Rolling Stones Peter Travers panned the film, awarding zero stars, stating, "The title of this wretched Tarantino-meets-Blade Runner noir rip-off doubles as a diagnosis". Rex Reed of the New York Observer also awarded zero stars, calling the film "a turgid, pretentious, and incomprehensible existential joke." David Edelstein of Vulture gave a negative review, criticising the plot's focus, saying, "since the film doesn't establish a baseline of reality, it's hard to pick out a premise." David Ehrlich of IndieWire gave the film a D, writing, "Vaughn Stein's Terminal takes a mess of dead tropes and Frankensteins them together into a crime saga that's in desperate need of brains. And a soul. And a story." Jacob Knight of Birth.Movies.Death. heavily criticised Stein's direction and wrote, "no amount of pretty pictures could save a script this abysmally written. Stein has penned scene after scene after scene of nasty people talking circles around one another, no character defined by anything beyond their comic book-ready aesthetic." Jeffrey M. Anderson of The San Francisco Examiner awarded the film two and a half stars out of four, describing the film as "mediocre", though praising Robbie's performance, writing, "Robbie is a bright one, and even though Terminal isn't much, it offers a chance to watch her shine." Clint Worthington of Consequence of Sound heavily criticised Stein's direction, calling the film a "waste of time" and "An entirely empty exercise in dated, exhausting hyper-stylized filmmaking."

Richard Roeper of the Chicago Sun-Times praised the film, awarding three out of four stars, writing, "The final 15 minutes or so of Terminal are flat-out nutso. One can imagine Robbie, Myers et al., breaking into laughter after hearing "Cut!" — not out of disrespect for the material, but out of sheer giddiness for having the opportunity to try something so audacious. Even when it doesn't work, Terminal is a film with never a dull moment." Kenneth Seward Jr. of IGN gave a mostly positive review, scoring the film a 7.5 out of 10, indicating it is "Good", stating, "Terminal is an interesting revenge story that mostly works. There are a few missteps, namely a few wasted characters and a straight forward plot made needlessly complicated. Still, Vaughn Stein should be pleased with what's here." Colin Covert of the Minneapolis Star Tribune gave a highly positive review, awarding three and a half out of four stars, praising the film's visual style, noting, "Every moment of Terminal engages the eye, and — unexpectedly — the mind. Even the makeup is arresting — the arterial red of Annie's lipstick is hypnotic."

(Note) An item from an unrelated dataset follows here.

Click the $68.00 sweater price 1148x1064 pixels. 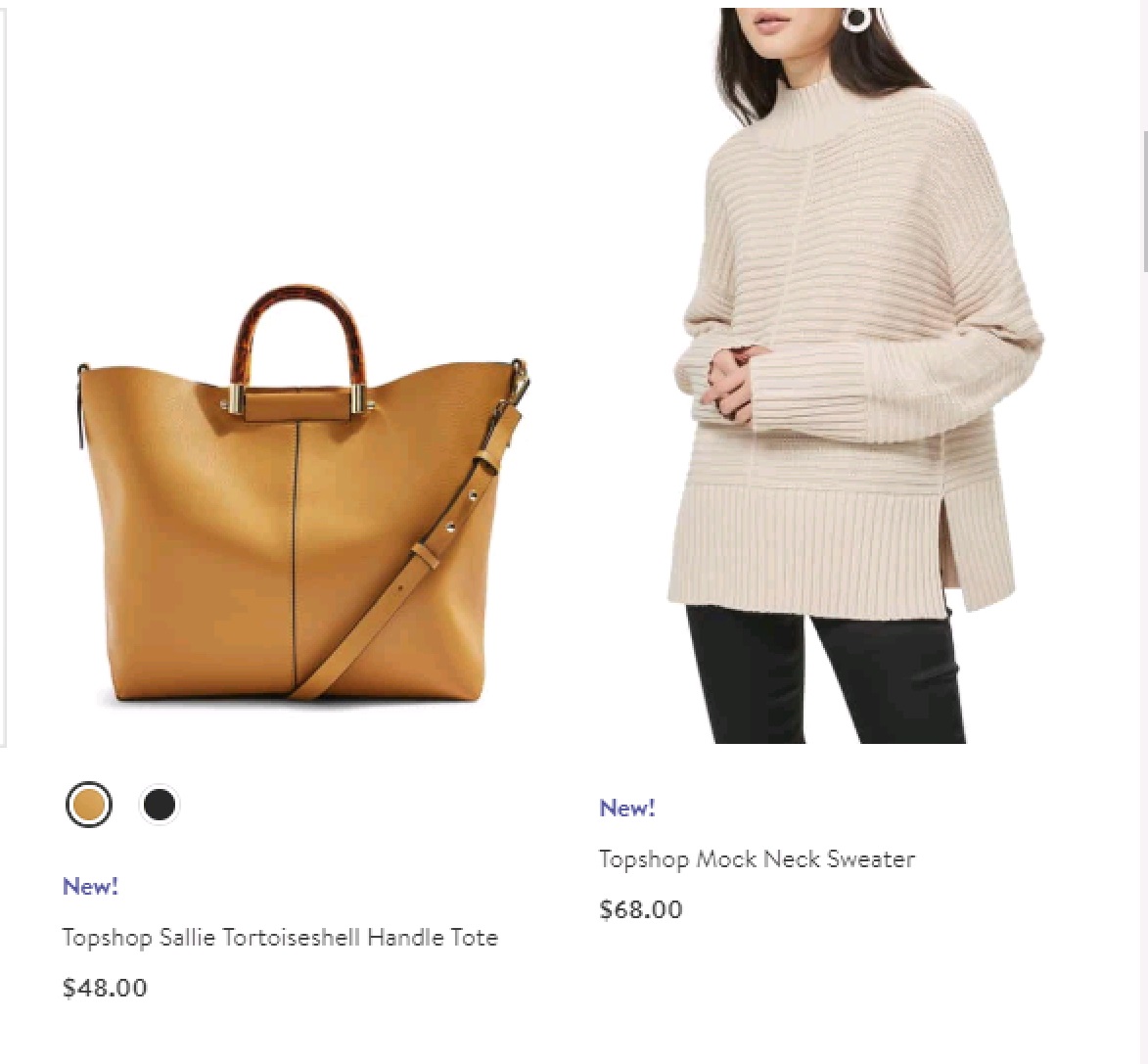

James Berardinelli of Reelviews gave a mixed review, awarding the film two and a half stars out of four, writing, "At its best, Terminal is a tasty, tangy parfait – a kaleidoscope of neon-tinged visuals and a twisty storyline with a tortured timeline." However, he criticised the film's ending as "generic" and "anticlimactic". John DeFore of The Hollywood Reporter gave a mostly negative review criticising Stein's direction, writing, "An airless debut that says much about its writer-director's cultural diet and little about anything else in the world, Vaughn Stein's Terminal blends tropes from several sorts of crime flicks into a soundstagey affair that's more brittle than hard-boiled." Jeannette Catsoulis of The New York Times also gave a negative review, calling the film "a flashy, hyperstylized bore." Shaun Munro of Flickering Myth gave a mostly positive review, stating, "It's messy and navel-gazingly ostentatious, but fitfully entertaining thanks largely to a scene-stealing, against-type performance from Simon Pegg."